● **The problem**: Copy, from the entries below, each line where the word "agent" can be found.

● **Information given**:
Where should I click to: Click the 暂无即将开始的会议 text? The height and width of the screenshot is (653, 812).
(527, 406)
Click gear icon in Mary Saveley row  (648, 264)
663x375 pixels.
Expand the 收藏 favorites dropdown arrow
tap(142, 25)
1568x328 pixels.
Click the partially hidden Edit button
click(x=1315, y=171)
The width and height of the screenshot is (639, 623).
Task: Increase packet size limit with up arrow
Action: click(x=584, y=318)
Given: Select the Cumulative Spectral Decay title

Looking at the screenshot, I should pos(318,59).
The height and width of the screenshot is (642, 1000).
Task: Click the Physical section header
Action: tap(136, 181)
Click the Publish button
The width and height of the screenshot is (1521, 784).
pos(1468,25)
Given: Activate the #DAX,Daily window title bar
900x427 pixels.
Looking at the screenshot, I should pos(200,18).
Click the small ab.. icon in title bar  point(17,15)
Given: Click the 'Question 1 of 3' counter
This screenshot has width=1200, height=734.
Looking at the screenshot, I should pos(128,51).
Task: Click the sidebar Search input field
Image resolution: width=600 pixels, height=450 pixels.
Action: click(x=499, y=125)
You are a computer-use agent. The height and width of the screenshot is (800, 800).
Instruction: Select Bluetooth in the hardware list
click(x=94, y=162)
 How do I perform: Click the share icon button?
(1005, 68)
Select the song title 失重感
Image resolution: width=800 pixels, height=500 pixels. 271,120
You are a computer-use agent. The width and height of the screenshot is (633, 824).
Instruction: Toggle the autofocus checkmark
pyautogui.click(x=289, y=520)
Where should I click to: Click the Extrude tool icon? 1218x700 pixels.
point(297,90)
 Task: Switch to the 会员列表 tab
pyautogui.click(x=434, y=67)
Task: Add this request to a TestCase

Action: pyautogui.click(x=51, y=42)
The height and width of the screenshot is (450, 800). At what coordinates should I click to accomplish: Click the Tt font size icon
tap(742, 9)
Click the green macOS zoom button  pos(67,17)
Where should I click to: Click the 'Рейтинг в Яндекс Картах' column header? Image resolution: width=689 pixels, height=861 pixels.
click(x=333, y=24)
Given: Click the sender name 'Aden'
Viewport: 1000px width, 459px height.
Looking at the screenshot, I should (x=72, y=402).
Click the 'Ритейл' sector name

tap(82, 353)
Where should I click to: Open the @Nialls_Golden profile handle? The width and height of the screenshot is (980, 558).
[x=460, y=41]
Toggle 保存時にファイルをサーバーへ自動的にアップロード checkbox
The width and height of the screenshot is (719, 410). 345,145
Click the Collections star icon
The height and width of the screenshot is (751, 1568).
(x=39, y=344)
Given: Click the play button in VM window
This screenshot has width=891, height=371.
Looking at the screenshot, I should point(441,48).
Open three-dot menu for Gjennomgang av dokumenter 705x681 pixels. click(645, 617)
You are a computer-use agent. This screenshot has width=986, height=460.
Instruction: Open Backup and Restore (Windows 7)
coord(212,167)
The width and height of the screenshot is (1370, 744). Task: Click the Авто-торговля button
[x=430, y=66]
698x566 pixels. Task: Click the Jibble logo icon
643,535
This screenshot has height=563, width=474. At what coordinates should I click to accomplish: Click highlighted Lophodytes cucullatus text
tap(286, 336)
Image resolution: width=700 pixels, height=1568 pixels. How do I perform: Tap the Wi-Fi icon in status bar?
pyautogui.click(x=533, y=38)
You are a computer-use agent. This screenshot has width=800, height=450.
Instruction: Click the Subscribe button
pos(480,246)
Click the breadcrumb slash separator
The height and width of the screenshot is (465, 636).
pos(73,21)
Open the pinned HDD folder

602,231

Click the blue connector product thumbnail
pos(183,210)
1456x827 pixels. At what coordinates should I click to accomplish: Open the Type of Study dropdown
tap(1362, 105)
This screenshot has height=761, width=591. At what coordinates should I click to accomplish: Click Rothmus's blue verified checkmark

● **Response below**:
You are a computer-use agent. The height and width of the screenshot is (800, 800).
You are a computer-use agent. The width and height of the screenshot is (633, 824).
You are a computer-use agent. This screenshot has width=986, height=460.
You are a computer-use agent. This screenshot has width=800, height=450.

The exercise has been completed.